→ **Sezione del documento**:

Secondo Ladd la logica di una decisione collettiva è qualitativamente diversa da quella di una collettività di decisioni, e su questo concorda anche il pensiero di French, ma Ladd fa un ulteriore passo in avanti affermando che le organizzazioni formali "sono differenziate e costruite in riferimento ai loro propri obiettivi". Dalle decisioni collettive ci si ricollega così agli obiettivi e la "funzione logica dell'obiettivo nel gioco linguistico organizzativo è fornire le premesse di valore che debbono essere utilizzate nel prendere decisioni, giustificarle e valutarle". Si comprende allora che in quanto tutto ciò che non è collegato agli obiettivi dell'organizzazione va escluso dal processo decisionale, allora non ha alcun senso per Ladd parlare di organizzazioni formali come soggetti morali perché queste sono solo dei meccanismi altamente complessi unicamente finalizzati agli scopi di cui sono automatici strumenti attuativi. Tutte le azioni mosse da scopi diversi sono incoerenti con le finalità dell'organizzazione e vanno attribuite ai singoli individui che le attuano.
Un'organizzazione formale può quindi essere giudicata, secondo Ladd, solo alla luce degli scopi per cui è costituita, della sua razionalità intesa come efficienza nel perseguimento degli obiettivi. Ladd considera anche le considerazioni morali ma solo come considerazioni esterne che limitano il raggiungimento degli obiettivi, quindi solo come vincoli, non in quanto valori morali. La visione di Ladd è molto pessimistica, poiché secondo la sua opinione esiste una netta spaccatura insanabile fondata sulla contrapposizione fra gli standard morali individuali e le regole del gioco delle strutture formali alle quali non ci si può sottrarre.
Si comprende presto che in questo caso la concezione della grande azienda è ben diversa da quella proposta da Friedamn ; in estrema sintesi le differenze possono sintetizzarsi nei seguenti punti :
Friedman basa il rifiuto della soggettività morale della "corporation" sul fatto che il fine di massimizzare il profitto per gli azionisti è in se buono ed utile per tutti, mentre Ladd è molto più pessimista ;
il vincolo esterno di obbedienza alle leggi non è accettato da Friedman in modo opportunistico, ma in quanto considerato come condizione base perché il mercato possa funzionare bene.

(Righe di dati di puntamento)
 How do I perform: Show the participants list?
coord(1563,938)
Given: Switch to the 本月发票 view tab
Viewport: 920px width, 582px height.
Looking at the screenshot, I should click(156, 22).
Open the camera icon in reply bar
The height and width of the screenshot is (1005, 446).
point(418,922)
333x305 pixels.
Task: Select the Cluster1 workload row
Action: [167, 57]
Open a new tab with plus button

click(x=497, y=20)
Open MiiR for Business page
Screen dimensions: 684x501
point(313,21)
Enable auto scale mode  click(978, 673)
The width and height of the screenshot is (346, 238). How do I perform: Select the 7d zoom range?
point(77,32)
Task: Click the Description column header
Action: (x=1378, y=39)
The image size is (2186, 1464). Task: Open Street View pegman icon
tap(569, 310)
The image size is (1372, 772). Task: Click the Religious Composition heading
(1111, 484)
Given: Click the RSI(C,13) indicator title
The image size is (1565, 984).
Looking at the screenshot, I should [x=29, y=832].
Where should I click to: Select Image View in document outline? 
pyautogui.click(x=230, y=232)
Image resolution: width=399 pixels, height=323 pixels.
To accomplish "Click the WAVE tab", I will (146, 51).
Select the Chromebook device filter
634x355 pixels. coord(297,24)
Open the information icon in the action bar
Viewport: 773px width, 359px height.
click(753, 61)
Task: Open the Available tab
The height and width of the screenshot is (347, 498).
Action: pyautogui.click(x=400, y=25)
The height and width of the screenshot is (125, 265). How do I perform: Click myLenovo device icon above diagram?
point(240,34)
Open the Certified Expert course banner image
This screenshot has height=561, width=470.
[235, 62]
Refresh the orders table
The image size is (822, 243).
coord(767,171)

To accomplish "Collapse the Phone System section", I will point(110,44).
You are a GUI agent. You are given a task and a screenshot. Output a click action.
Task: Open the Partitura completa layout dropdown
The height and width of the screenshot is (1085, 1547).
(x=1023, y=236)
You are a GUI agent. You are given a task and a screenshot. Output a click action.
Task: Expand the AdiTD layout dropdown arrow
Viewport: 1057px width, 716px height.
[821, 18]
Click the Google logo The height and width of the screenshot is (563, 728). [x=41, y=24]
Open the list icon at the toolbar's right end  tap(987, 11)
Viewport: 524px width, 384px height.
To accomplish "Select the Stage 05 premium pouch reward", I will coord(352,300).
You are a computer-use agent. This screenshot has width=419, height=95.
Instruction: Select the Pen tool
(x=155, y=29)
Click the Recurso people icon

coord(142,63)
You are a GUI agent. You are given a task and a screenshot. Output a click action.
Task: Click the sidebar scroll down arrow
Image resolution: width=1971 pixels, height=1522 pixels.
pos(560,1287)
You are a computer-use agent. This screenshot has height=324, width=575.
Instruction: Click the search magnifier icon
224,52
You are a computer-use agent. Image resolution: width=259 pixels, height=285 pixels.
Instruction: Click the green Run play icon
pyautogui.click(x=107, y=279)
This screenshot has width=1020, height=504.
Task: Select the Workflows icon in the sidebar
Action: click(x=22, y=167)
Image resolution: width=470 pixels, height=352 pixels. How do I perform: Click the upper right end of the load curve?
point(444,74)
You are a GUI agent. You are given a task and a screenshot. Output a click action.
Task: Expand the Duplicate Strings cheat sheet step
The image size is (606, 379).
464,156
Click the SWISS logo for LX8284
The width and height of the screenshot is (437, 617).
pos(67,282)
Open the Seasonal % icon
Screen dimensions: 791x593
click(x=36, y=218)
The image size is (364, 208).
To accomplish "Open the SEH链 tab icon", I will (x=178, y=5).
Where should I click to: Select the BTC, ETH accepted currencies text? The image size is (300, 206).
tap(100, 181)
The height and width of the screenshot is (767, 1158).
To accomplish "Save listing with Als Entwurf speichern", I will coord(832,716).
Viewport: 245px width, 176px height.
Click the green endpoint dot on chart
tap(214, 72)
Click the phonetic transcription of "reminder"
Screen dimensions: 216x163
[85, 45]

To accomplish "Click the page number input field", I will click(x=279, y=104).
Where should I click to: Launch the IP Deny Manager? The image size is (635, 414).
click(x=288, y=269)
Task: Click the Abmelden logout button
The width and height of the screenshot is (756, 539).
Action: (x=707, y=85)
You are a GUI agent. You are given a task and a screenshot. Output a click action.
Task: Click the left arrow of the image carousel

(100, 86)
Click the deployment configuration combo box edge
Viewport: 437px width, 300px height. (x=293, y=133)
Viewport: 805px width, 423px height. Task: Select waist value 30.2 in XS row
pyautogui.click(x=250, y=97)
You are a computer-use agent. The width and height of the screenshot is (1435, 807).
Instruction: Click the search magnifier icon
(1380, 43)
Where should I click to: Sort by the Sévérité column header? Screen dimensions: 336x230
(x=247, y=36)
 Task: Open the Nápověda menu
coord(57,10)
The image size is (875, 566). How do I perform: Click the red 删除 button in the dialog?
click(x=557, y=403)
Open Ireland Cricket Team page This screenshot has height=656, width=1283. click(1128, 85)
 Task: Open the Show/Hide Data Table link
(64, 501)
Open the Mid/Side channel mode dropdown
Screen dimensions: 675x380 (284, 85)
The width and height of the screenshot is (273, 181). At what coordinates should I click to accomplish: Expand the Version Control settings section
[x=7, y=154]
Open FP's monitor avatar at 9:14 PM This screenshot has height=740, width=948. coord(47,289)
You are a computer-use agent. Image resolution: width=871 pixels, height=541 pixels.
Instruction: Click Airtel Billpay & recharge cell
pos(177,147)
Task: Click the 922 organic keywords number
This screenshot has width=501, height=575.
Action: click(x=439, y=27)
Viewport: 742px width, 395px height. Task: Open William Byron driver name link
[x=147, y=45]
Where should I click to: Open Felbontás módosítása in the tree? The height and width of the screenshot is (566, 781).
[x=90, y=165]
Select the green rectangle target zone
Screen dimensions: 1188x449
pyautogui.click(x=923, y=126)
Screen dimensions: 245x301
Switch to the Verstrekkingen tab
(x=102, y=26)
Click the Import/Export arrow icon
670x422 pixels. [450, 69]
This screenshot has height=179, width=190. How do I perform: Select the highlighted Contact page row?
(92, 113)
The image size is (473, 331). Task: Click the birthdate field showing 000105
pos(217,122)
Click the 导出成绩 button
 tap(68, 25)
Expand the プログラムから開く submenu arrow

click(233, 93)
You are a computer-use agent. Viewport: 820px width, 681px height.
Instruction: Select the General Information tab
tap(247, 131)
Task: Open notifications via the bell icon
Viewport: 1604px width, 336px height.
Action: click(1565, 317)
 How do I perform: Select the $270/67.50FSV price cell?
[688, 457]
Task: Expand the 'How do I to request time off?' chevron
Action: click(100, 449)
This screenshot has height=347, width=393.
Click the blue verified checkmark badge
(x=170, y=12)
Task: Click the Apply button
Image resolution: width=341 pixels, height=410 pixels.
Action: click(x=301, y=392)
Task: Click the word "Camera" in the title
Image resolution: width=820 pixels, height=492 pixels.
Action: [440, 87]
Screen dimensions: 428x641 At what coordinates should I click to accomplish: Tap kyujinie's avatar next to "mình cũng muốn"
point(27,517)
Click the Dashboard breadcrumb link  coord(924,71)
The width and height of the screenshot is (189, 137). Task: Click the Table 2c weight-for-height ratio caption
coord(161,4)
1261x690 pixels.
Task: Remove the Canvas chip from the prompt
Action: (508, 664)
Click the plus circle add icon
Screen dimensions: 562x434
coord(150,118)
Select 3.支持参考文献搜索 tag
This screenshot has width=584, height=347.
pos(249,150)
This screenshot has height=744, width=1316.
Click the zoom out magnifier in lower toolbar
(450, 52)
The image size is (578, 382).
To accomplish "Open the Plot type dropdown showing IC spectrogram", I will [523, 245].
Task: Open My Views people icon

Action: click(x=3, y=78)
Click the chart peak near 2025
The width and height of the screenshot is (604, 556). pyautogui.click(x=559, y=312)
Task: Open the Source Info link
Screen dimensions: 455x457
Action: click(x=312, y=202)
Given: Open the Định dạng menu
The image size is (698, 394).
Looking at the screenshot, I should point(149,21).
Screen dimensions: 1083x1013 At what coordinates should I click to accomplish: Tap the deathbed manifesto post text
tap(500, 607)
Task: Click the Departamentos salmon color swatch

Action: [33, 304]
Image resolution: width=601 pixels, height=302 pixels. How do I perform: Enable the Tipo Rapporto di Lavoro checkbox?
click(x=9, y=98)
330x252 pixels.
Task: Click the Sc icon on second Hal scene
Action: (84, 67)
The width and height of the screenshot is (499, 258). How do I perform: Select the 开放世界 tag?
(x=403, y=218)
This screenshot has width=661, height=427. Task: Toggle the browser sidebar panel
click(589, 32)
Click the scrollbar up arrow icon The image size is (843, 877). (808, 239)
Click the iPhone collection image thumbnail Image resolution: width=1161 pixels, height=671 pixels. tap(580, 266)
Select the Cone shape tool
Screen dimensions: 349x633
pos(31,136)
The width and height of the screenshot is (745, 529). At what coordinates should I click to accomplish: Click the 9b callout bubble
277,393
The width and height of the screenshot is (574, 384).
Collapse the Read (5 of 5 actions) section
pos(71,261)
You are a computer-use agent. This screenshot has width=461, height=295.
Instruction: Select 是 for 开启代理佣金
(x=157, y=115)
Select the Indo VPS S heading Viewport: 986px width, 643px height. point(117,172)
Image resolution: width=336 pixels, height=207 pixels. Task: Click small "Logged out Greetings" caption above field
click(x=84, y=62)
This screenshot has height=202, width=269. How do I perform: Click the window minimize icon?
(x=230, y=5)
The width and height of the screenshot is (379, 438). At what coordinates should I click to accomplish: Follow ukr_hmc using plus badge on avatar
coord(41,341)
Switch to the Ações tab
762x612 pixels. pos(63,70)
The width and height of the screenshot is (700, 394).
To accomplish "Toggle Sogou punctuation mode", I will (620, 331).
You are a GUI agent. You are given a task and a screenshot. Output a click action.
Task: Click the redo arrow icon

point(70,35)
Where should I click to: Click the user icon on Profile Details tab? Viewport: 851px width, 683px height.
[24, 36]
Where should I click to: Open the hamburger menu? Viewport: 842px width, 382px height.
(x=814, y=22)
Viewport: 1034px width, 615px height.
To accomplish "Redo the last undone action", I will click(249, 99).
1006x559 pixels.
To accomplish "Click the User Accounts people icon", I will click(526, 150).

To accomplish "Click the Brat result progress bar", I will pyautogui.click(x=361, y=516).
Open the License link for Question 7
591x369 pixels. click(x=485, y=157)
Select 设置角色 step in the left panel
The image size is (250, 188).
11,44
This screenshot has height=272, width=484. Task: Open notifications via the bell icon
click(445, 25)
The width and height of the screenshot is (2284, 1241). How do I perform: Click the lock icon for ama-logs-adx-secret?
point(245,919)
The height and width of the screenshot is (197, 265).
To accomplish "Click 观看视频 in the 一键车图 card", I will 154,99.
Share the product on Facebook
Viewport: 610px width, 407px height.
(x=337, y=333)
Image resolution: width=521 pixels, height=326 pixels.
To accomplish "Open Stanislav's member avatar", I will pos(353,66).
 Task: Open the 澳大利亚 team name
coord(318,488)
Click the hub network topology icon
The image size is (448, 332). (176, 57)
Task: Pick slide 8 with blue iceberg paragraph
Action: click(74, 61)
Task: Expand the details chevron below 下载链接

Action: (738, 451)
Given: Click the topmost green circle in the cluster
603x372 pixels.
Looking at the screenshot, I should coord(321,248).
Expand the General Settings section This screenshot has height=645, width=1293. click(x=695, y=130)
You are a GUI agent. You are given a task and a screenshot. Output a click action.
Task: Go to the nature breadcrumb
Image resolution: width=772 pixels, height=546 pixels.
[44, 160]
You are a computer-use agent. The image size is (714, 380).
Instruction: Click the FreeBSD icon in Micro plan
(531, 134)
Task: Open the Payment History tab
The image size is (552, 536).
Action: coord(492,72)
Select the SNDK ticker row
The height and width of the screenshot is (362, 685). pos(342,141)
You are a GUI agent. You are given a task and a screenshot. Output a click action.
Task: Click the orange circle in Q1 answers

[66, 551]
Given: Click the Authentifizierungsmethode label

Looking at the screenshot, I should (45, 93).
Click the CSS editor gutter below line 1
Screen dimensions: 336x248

→ **Consegna 1**:
Traduca in inglese la frase del brano su Ladd e Friedman che inizia con "Un'organizzazione formale può quindi essere giudicata".
→ **Consegna 2**:
Prosegua il brano su Ladd e Friedman a partire dalla sua ultima frase.

→ **Risposta 1**:
A formal organization can therefore be judged, according to Ladd, only in light of the purposes for which it is constituted, and of its rationality understood as efficiency in the pursuit of its objectives.

→ **Risposta 2**:
Il pensiero di Ladd, valutato criticamente, sembra fallace per lo meno nel considerare che esistano organizzazioni che abbiano un unico obiettivo da raggiungere, e pure quando considera che la coscienza individuale debba necessariamente scomparire, o possa essere addirittura rovesciata dalle regole del gioco ; in ogni caso sembra eccessivo lo schematismo meccanicistico della teoria proposta.
§ 5 Tre diverse concezioni a confronto
Considerando ora le posizioni di Friedman, French e Ladd si può concludere che questi tre studiosi presentano una visione senza dubbio riduttiva della realtà aziendale, ma che comunque il loro insegnamento è importante per porre in risalto alcuni aspetti del rapporto fra etica e impresa che non vanno trascurati quale che sia il punto di vista individuale.
Friedman, in particolare, evidenzia che l'impresa ha finalità costitutive e che esistono azionisti che conferiscono agli amministratori un preciso incarico regolato da doveri di legge, oltre che deontologici inerenti tale mandato.
French sottolinea come la grande azienda possa assumere nel tempo una sorta di "vita autonoma", di volontà indipendente da quelle dei singoli decisori. Anche rifiutando le conclusioni dell'autore è importante considerare che le conseguenze morali delle decisioni di singoli si basano su informazioni e prassi che maturano dentro una struttura nata spesso prima di loro e che quasi sempre gli sopravviverà.
Ladd mette in risalto la logica dell'alienazione che emerge quando una qualunque struttura organizzativa venga orientata al raggiungimento di un unico obiettivo e certe vicende accadute in diversi paesi[85] lasciano pensare che la morale spersonalizzante indicata da Ladd non sia una realtà puramente teorica.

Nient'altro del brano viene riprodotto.